Stratégie

Budget de l'Etat : la Cour des comptes alerte sur le sous-investissement IT à la DGFiP

Budget de l'Etat : la Cour des comptes alerte sur le sous-investissement IT à la DGFiP
Pour la Cour des comptes, l’obsolescence des systèmes d’information de Bercy explique certaines incertitudes pesant sur les comptes d’Etat, par exemple dans le domaine fiscal. (Photo : Loukian/Unsplash)

La juridiction financière publie un référé adressé au ministre du Budget démissionnaire, dans lequel elle souligne la persistance de ses réserves sur les comptes de l'Etat. Une situation qui résulte, notamment, de la faible modernisation des SI de Bercy.

PublicitéAvec un certain sens du timing, alors que la commission des Finances de l'Assemblée nationale enquête sur le dérapage des comptes publics, la Cour des comptes publie le référé que son président, Pierre Moscovici, a adressé, le 1er octobre 2024 dernier, à Laurent Saint-Martin, alors ministre du Budget et des comptes publics. Cette lettre, qui s'inscrit dans le cadre de l'article 58 de la LOLF sur la certification de la régularité et de la fidélité des comptes de l'Etat et la mission d'assistance du Parlement confiée à la Cour des comptes - sujet éminemment inflammable dans le contexte actuel -, pointe la persistance des anomalies et incertitudes entourant les comptes de l'Etat.

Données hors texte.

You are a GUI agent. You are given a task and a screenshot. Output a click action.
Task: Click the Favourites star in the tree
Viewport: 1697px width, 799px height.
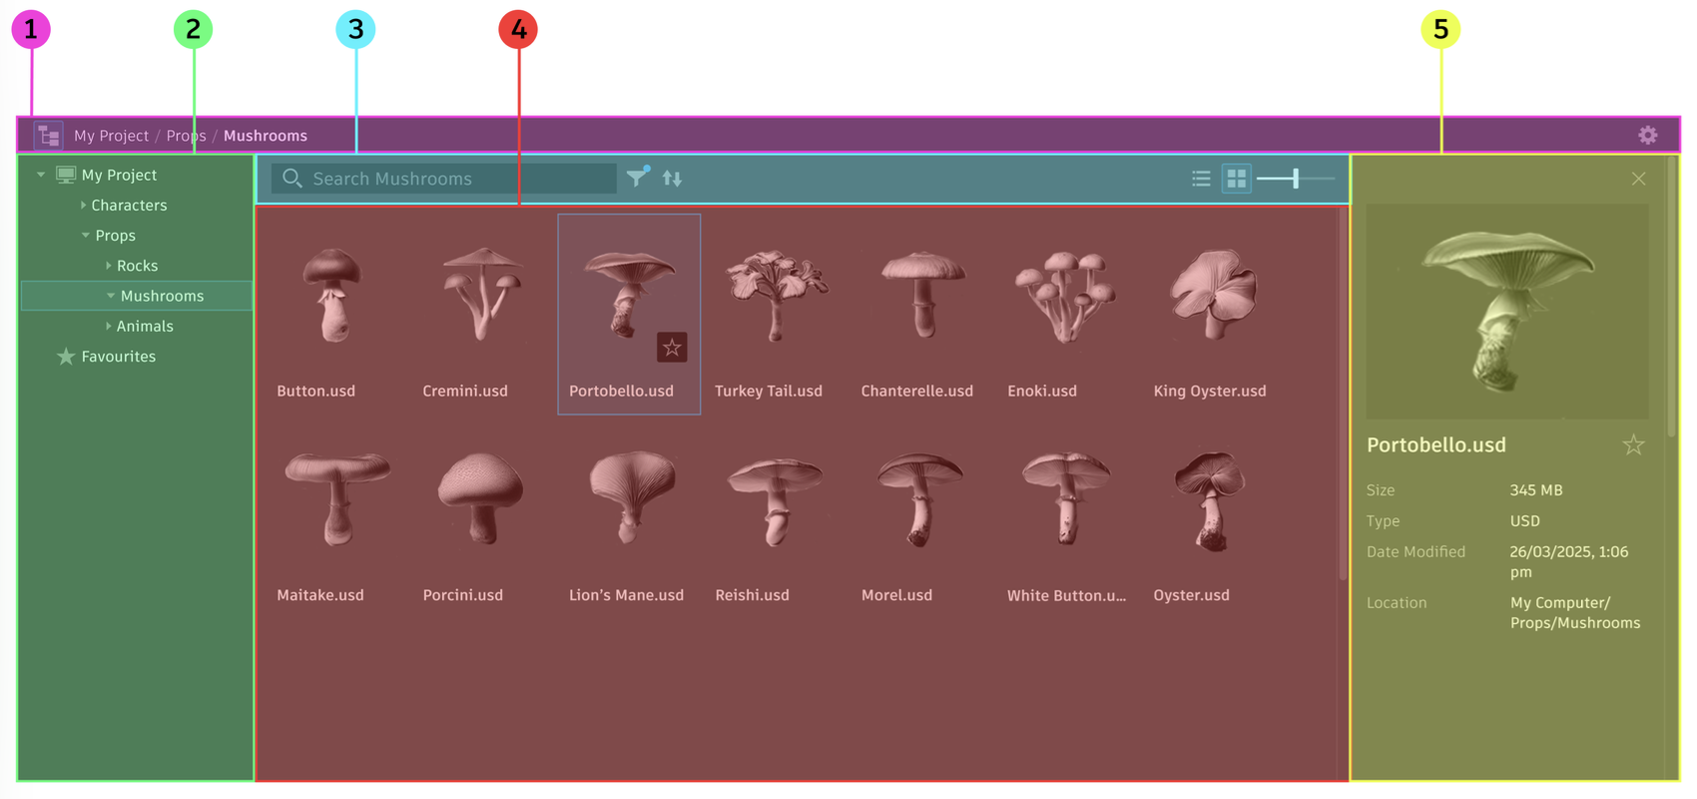tap(66, 357)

Le premier audit des comptes de l'Etat publiés selon les principes de la LOLF, en 2006, s'était attiré treize réserves de la part de la Cour des comptes, réserves qualifiées de substantielles, « c'est-à-dire constituées elles-mêmes de plusieurs constats significatifs », rappelle Pierre Moscovici. Même si ce dernier souligne les progrès accomplis, il n'en relève pas moins que l'audit des comptes de 2023 s'accompagne de 5 anomalies significatives et de 11 incertitudes. « A l'issue de l'audit des comptes de l'État pour 2023, la Cour a constaté [...] que ceux-ci restaient affectés par des anomalies comptables pour des montants très significatifs (5 au total, pour plusieurs dizaines de milliards d'euros), ainsi que par des incertitudes, c'est-à-dire des situations où il n'est pas possible de confirmer ou d'infirmer la régularité, la sincérité ou la fidélité des chiffres figurant dans les états financiers. »

La DGFiP handicapée par le sous-investissement dans ses SI

Autrement dit, certaines des réserves soulevées par la Cour des comptes il y a près de 20 ans n'ont pas été entièrement levées et des difficultés nouvelles sont apparues (comme l'absence de chiffrage de l'engagement pris au titre du plan de relance européen ou le flou entourant la comptabilisation des garanties des emprunts de Bpifrance). « L'État ne semble pas aujourd'hui sur une trajectoire qui lui permettrait de publier, d'ici quelques années, des comptes 'sans réserve' », tranche le président de la Cour des comptes.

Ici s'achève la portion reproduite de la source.